The man looked away.

“Oh, how embarrassing,” Shannon said through a half-smile. “You didn’t consider that the privy might have more than one exit. Well, no matter; you may question the balcony gargoyle. It will recall our conversation.” He handed Azure another walnut. “I examined other gargoyles afterward.” He listed them.

Amadi eyed her underlings. “Go and verify what Magister says.”

With a commotion of bobbing heads, the two hurried from the study.

“And Kale,” Amadi said to her secretary, “you may deliver those messages now. Interrupt me only with urgent news.”

The young Ixonian nodded and left, closing the door behind him.

Amadi, pushing a dreadlock from her face, turned back to Shannon. “Magister, I thought we had an understanding. I am trying to prove your innocence.”

“Amadi, I simply did not know I was being… guarded, as you put it.”

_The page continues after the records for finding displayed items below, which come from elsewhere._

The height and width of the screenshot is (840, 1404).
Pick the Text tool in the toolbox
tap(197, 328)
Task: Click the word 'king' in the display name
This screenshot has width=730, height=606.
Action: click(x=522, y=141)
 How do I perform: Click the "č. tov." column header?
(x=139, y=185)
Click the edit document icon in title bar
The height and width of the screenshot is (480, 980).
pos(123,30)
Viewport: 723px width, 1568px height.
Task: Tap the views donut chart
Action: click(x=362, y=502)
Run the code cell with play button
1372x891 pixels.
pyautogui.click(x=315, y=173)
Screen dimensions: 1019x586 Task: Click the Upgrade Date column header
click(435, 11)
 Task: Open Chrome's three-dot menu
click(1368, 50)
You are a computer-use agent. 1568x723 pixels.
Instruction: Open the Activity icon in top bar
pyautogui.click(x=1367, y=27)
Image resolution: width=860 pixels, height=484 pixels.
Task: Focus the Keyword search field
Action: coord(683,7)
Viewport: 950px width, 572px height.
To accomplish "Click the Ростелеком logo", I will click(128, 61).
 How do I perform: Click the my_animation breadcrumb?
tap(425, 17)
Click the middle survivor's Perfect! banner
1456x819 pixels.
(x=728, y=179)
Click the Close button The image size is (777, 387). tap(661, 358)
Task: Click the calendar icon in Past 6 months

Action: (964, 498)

“Magister, I’m not a child anymore.” A hint of pain sounded in her otherwise controlled voice. “You knew you were being watched.”

“Amadi, I don’t-”

“Very well.” Her tone was testy. “So there will be no future misunderstandings, I tell you now that we’ve placed a watch on your quarters above the Bolide Gardens. We did this after following Nicodemus there. We did not disturb his sleep, but after he left my authors searched the place, taking care not to disturb anything. If you persist in this suspicious behavior, we will have to search it more thoroughly.” She paused for effect. “Also we have written robust wards on the doors and windows.”

Shannon raised an eyebrow.

“No author or text will be able to enter or leave your quarters without disspelling a ward. I would advise against such an action; anyone attempting to sneak in or out of your quarters will be cut in two at the waist. Of course, the sentinels watching your quarters will disarm the wards when you enter or leave.”